EXTRAIT ÉTUDIÉ
Son idée a provoqué un tollé. Laurent Wauquiez, président du groupe LR à l'Assemblée nationale, a proposé une alternative aux personnes dangereuses sous OQTF: "Soit vous rentrez dans votre pays, soit vous partez à 4.000 km de la métropole à Saint-Pierre-et-Miquelon". "Il fait 5 degrés de moyenne pendant l’année, cent quarante-six jours de pluie et de neige. Je pense qu’assez rapidement ça va amener tout le monde à réfléchir", a-t-il ajouté dans les colonnes du JDNews.

Après cette prise de parole, Manuel Valls, ministre des Outre-mer, a déclaré y voir du colonialisme et Marine Le Pen a estimé que les habitants de Saint-Pierre-et-Miquelon ne sont pas des sous-citoyens.

De son côté, Patrick Weil, directeur de recherche au CNRS et historien, pointe les problématiques structurelles sur ce dossier, et le manque d'organisation du marché du travail vis-à-vis des individus placés sous OQTF.

"On est le seul pays d'Europe où on n'organise pas l'immigration autour de ses différentes dimensions. Nous, on est obsédés par le ministre de l'Intérieur qui donne des ordres de renvoi", explique-t-il.

Pour rappel, la France est le pays qui délivre le plus d'OQTF avec un chiffre estimé à 140.000 en 2024. Gérald Darmanin, alors ministre de l'Intérieur, s'était félicité de l'augmentation du renvoi des individus dangereux concernés par cette mesure.

DONNÉES FOURNIES
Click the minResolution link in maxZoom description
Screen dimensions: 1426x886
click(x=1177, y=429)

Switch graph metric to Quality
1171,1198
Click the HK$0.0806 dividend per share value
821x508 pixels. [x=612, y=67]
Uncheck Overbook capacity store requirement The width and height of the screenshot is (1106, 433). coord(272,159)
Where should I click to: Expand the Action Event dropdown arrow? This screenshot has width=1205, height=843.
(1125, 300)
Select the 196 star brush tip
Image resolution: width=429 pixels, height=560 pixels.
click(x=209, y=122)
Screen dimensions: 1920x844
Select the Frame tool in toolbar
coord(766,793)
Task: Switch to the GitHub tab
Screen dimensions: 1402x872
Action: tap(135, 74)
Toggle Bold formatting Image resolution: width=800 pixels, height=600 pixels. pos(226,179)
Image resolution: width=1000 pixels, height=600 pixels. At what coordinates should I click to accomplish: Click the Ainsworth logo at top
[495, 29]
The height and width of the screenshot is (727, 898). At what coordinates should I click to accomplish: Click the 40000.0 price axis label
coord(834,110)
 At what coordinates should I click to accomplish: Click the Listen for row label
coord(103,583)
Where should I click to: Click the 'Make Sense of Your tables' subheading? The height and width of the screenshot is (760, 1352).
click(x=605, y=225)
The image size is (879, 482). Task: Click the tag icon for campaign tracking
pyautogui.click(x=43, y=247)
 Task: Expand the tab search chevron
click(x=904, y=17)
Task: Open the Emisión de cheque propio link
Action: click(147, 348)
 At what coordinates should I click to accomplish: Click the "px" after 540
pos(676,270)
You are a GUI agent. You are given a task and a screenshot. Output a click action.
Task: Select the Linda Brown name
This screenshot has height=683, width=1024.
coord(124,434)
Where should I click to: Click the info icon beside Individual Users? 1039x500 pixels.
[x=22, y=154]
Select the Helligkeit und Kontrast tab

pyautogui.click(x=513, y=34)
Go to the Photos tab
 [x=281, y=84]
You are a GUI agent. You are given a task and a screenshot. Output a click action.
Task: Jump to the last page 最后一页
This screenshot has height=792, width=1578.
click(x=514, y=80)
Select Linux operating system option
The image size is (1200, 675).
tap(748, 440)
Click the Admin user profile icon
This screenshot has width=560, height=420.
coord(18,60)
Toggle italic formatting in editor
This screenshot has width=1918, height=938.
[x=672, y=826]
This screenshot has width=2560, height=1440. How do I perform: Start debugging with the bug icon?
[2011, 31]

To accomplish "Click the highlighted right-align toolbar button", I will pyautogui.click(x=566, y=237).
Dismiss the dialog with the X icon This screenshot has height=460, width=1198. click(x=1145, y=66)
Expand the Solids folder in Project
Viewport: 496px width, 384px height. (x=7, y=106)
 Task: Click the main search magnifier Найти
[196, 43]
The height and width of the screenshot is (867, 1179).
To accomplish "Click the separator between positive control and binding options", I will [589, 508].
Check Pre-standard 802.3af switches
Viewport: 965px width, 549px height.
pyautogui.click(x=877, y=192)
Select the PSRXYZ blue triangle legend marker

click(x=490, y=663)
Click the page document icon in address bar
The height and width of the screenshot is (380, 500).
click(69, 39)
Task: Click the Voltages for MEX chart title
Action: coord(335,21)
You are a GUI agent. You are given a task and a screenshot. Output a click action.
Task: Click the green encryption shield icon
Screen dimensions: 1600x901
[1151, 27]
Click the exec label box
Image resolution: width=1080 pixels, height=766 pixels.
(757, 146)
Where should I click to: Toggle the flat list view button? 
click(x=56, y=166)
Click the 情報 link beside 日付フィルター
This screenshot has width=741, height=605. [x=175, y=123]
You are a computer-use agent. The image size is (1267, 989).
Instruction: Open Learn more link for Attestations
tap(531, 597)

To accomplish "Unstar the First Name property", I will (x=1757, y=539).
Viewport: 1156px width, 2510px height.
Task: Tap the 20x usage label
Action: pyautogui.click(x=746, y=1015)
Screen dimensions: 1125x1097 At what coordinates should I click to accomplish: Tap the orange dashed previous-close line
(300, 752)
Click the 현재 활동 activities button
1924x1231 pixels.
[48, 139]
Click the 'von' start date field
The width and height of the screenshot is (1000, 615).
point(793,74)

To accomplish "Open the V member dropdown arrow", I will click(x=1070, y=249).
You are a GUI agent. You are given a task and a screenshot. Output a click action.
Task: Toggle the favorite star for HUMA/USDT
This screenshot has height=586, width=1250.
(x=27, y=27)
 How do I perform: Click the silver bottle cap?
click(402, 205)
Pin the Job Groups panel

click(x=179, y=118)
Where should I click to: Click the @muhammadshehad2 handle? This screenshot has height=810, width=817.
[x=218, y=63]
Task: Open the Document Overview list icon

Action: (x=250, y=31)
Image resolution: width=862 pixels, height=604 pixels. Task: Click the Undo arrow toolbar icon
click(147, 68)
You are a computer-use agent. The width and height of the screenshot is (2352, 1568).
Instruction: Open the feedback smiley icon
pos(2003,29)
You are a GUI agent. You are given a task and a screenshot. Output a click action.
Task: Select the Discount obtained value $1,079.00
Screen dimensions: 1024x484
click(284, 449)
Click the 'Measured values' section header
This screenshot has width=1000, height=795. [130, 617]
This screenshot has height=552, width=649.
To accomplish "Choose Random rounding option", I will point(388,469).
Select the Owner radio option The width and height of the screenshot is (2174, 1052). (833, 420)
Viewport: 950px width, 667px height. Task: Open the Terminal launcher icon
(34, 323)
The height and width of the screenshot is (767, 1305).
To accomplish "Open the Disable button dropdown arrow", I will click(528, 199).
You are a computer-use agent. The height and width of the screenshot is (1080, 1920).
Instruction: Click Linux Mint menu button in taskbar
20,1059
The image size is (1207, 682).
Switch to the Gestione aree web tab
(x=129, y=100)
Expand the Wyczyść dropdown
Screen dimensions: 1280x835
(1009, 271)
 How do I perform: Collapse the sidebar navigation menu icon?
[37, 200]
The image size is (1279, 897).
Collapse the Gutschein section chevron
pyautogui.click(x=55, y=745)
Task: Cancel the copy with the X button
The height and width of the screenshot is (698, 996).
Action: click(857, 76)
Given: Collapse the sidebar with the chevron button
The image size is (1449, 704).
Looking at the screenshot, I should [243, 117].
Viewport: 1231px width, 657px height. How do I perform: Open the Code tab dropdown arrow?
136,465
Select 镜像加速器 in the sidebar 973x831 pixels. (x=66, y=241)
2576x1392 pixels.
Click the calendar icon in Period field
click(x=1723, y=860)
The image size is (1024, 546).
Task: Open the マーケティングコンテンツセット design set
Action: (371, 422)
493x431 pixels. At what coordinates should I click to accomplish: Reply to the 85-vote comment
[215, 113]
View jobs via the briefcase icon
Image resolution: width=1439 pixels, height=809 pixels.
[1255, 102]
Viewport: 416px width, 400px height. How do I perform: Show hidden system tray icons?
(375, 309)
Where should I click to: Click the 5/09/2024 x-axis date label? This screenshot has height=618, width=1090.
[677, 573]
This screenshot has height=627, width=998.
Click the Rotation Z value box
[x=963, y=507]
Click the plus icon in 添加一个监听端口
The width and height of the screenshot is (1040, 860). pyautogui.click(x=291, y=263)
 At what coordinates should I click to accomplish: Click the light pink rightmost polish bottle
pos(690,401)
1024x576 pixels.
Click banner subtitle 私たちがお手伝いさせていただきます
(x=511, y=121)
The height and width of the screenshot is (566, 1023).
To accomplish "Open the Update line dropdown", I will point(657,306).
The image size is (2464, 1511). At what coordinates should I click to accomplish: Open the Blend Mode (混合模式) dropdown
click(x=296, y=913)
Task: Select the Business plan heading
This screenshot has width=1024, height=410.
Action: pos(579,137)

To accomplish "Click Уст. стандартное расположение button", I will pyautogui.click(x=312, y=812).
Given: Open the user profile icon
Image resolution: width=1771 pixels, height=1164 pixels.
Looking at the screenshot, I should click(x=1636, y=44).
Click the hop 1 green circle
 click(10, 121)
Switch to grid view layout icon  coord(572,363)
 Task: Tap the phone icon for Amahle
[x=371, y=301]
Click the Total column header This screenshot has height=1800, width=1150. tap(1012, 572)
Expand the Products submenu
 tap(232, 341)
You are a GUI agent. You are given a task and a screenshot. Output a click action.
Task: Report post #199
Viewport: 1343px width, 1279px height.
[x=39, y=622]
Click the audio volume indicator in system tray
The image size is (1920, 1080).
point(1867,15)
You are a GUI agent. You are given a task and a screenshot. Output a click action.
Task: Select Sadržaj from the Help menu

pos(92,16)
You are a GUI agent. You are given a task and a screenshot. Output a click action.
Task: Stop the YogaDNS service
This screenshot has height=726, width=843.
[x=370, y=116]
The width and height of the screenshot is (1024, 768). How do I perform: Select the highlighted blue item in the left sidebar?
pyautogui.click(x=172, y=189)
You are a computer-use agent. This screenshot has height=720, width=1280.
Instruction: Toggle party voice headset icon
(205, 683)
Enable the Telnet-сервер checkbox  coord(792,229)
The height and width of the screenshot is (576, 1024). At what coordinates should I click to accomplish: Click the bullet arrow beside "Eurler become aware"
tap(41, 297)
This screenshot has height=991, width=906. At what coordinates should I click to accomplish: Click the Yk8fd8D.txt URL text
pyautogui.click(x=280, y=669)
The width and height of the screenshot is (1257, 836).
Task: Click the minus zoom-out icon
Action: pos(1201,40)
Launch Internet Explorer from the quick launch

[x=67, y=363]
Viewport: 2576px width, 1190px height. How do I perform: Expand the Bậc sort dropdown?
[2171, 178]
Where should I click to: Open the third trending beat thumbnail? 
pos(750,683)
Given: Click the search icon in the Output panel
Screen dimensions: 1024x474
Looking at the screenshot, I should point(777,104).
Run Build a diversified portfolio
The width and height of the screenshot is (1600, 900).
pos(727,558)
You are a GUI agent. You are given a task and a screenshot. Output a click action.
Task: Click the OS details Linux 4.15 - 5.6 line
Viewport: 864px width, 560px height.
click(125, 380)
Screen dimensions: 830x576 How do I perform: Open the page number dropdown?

ÉNONCÉ
D'après l'extrait sur la proposition de Laurent Wauquiez, combien d'OQTF la France aurait-elle délivrées en 2024 ?

RÉPONSE ATTENDUE
Environ 140.000, selon une estimation.